→ **ACTION ITEM**: The answer must consist solely of the lines from the one containing "Click the 24 يناير point in visits chart" through the last line of the records, set down exactly and without any pictures.

(TASK INPUT)

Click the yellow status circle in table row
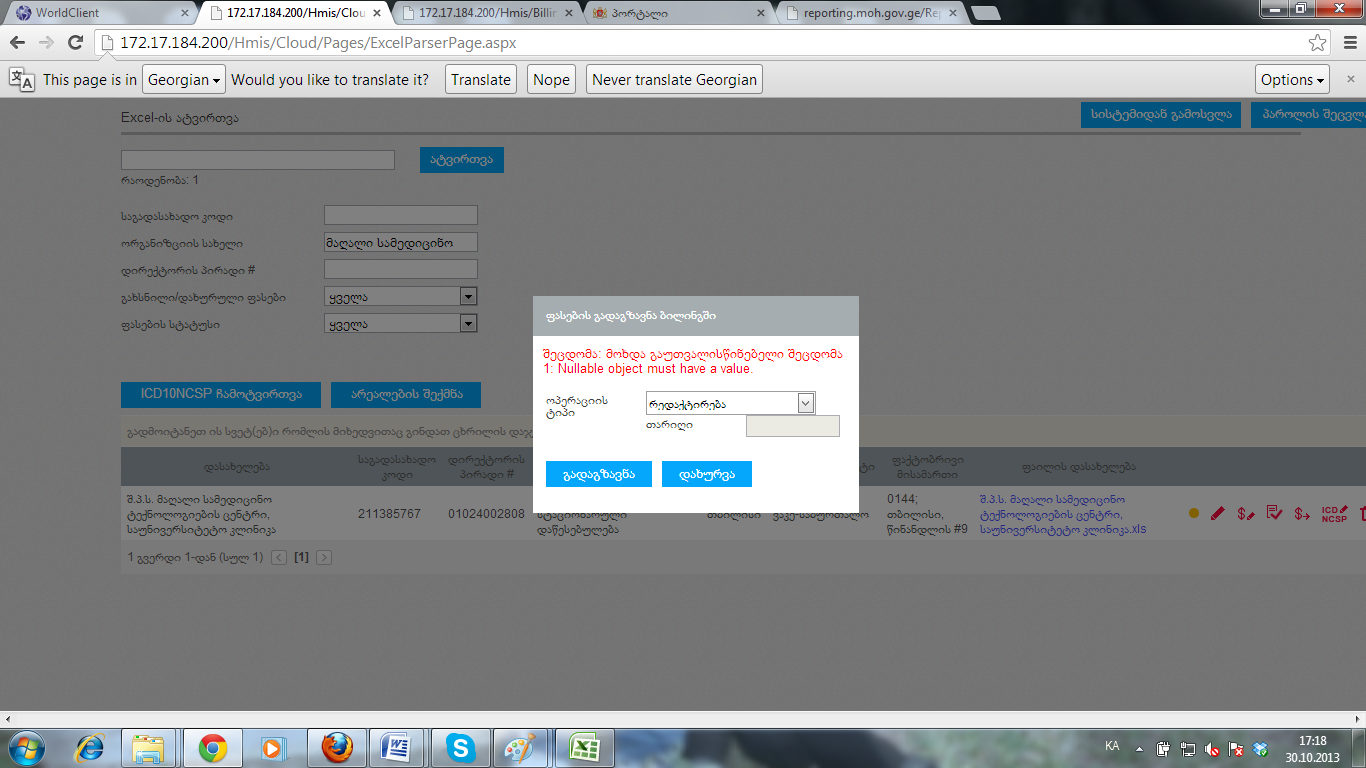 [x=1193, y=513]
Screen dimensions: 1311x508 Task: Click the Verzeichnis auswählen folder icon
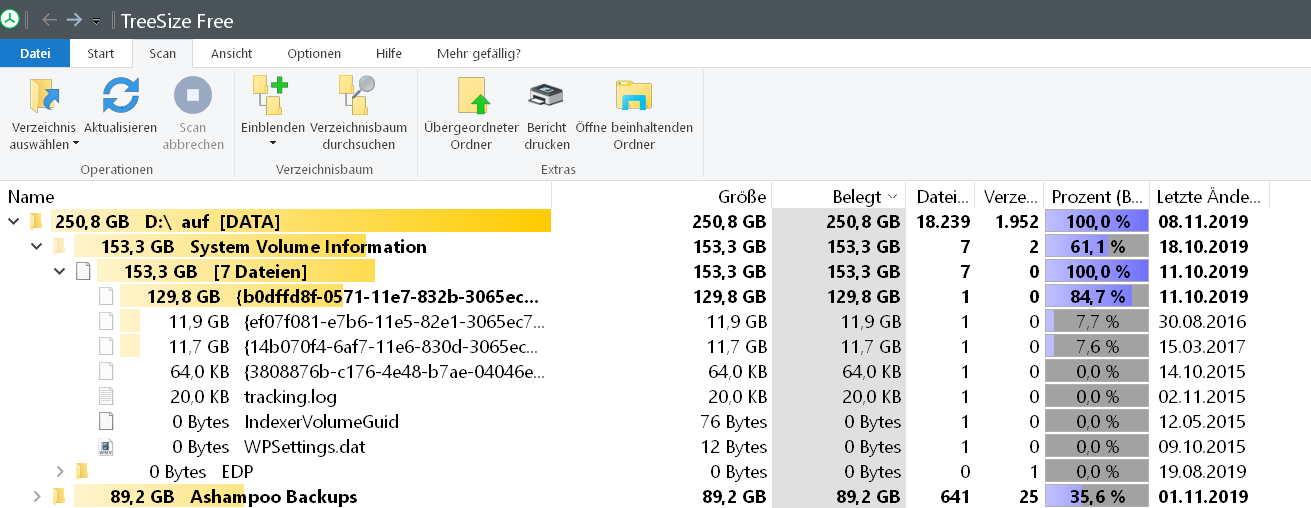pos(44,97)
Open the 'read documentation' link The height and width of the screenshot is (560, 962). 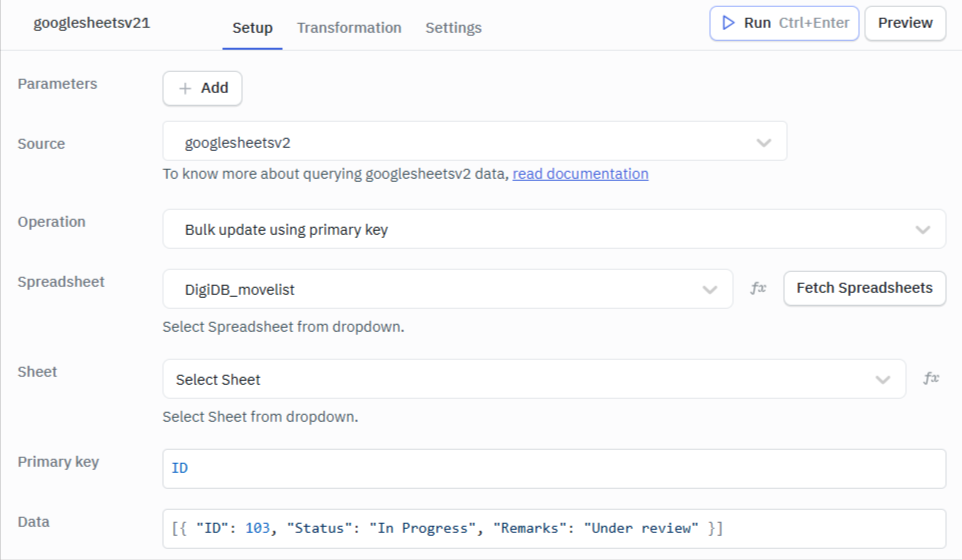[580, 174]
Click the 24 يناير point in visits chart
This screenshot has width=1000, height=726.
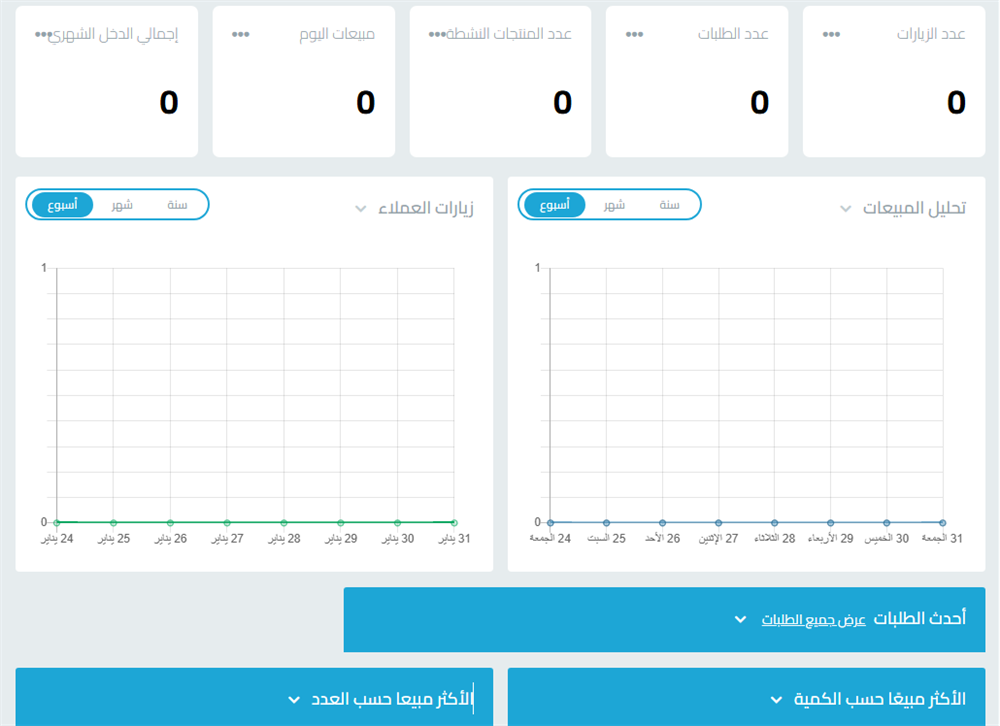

(End TASK INPUT)

→ **TASK RESPONSE**:
Click the 24 يناير point in visits chart
This screenshot has width=1000, height=726.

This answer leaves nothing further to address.